== EXERCISE BRIEF ==
Please produce an exact copy of only the lines from the one with "Given: Open the Actions dropdown menu" through the last one of the material, without pictures.

== MATERIAL SUPPLIED ==

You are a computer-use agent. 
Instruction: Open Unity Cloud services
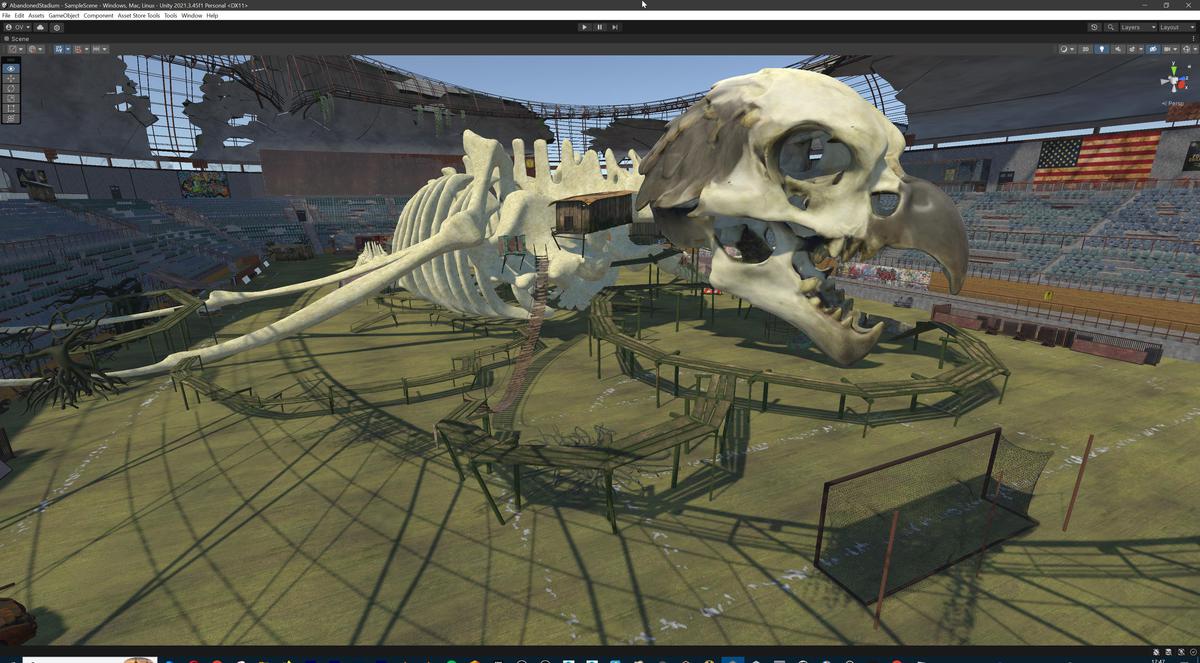coord(41,27)
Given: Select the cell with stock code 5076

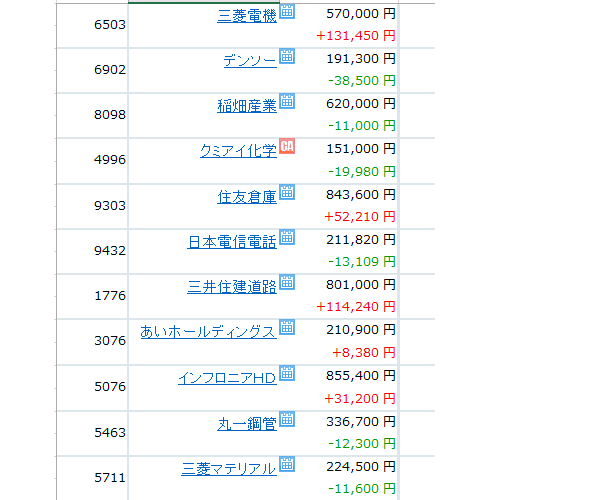Looking at the screenshot, I should point(92,388).
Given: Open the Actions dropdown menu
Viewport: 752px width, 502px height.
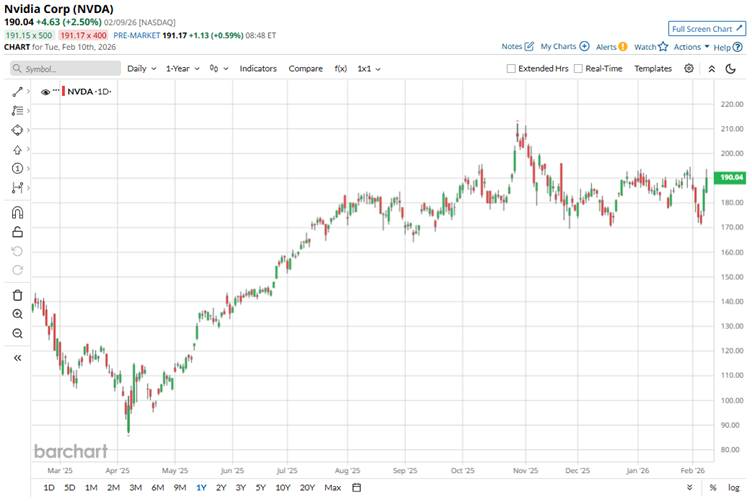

== RESULT ==
Given: Open the Actions dropdown menu
Viewport: 752px width, 502px height.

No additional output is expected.